Textabschnitt –
Meine Kinder, deine Kinder, unsere Kinder?

 PATCHWORKFAMILIEN

Patchworkkinder

Mein Kinder, deine Kinder, unsere Kinder?

Was haben Stiefvater|Stiefmutter in einer Patchworkfamilie zu sagen und was nicht? Patchworkfamilien sind schon längst keine Seltenheit mehr. Und doch ist vieles im Zusammenleben nicht so selbstverständlich wie in der klassischen Vater-Mutter-Kind-Konstellation. Jedenfalls nicht in rechtlicher Hinsicht.

Patchworkfamilien – so bunt wie vielfältig

Patchworkfamilien gibt es in vielerlei Art. Mal leben Kinder mit ihrer Mutter und deren neuem Partner oder neuer Partnerin zusammen. Mal mit dem Vater und seiner neuen Beziehung. Mal gibt es Stiefgeschwister, mal wird im Laufe der neuen Partnerschaft ein weiteres Geschwister geboren, ein Halbbruder oder eine Halbschwester.

Und dann gibt es da noch den leiblichen Vater bzw. die leibliche Mutter. Sofern er oder sie nicht verstorben ist und den Kontakt zu den eigenen Kindern hält. Oder ebenfalls, zum Beispiel jede zweite Woche, mit ihnen zusammenlebt.

Quellenauszug –
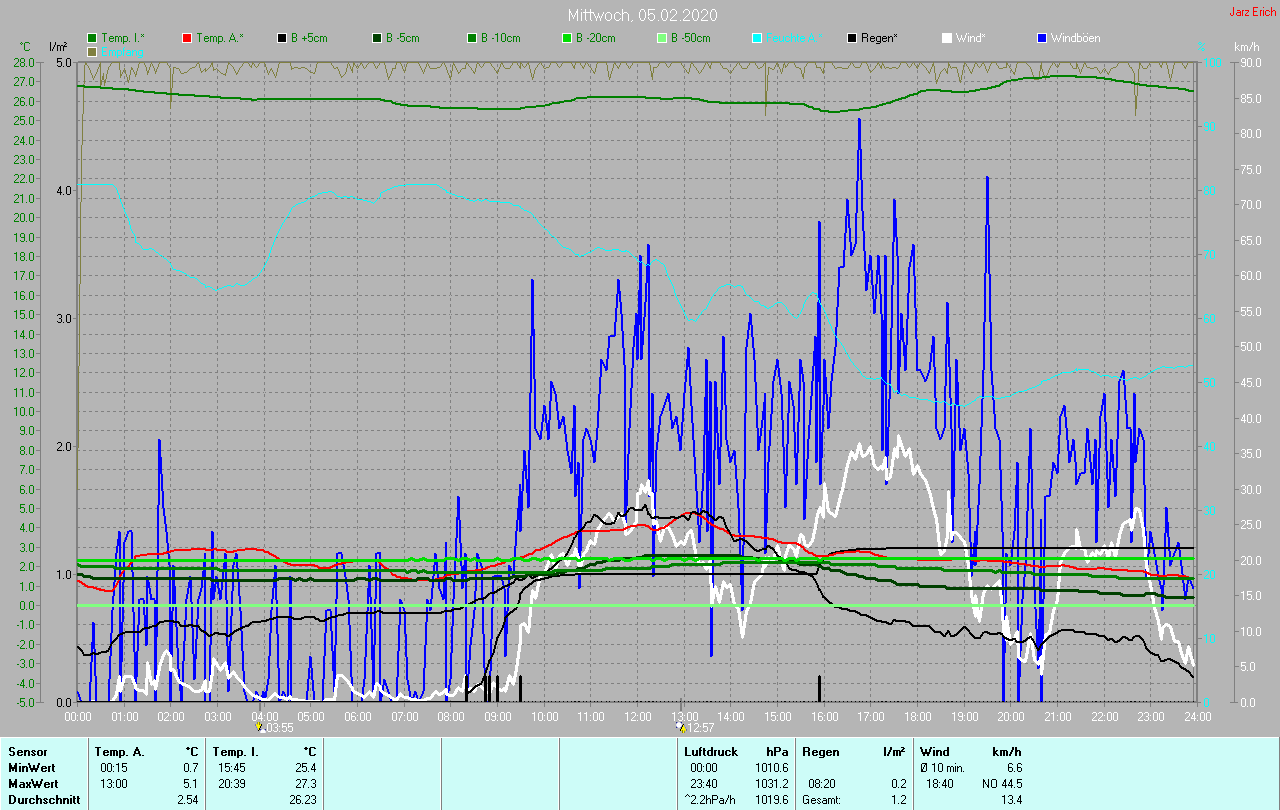Click the B -50cm light green square
The height and width of the screenshot is (810, 1280).
[661, 38]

Aufgabe – Wiederhole den Textabschnitt über Patchworkfamilien vollständig und ohne jede Änderung.

Lösung –
Meine Kinder, deine Kinder, unsere Kinder?

 PATCHWORKFAMILIEN

Patchworkkinder

Mein Kinder, deine Kinder, unsere Kinder?

Was haben Stiefvater|Stiefmutter in einer Patchworkfamilie zu sagen und was nicht? Patchworkfamilien sind schon längst keine Seltenheit mehr. Und doch ist vieles im Zusammenleben nicht so selbstverständlich wie in der klassischen Vater-Mutter-Kind-Konstellation. Jedenfalls nicht in rechtlicher Hinsicht.

Patchworkfamilien – so bunt wie vielfältig

Patchworkfamilien gibt es in vielerlei Art. Mal leben Kinder mit ihrer Mutter und deren neuem Partner oder neuer Partnerin zusammen. Mal mit dem Vater und seiner neuen Beziehung. Mal gibt es Stiefgeschwister, mal wird im Laufe der neuen Partnerschaft ein weiteres Geschwister geboren, ein Halbbruder oder eine Halbschwester.

Und dann gibt es da noch den leiblichen Vater bzw. die leibliche Mutter. Sofern er oder sie nicht verstorben ist und den Kontakt zu den eigenen Kindern hält. Oder ebenfalls, zum Beispiel jede zweite Woche, mit ihnen zusammenlebt.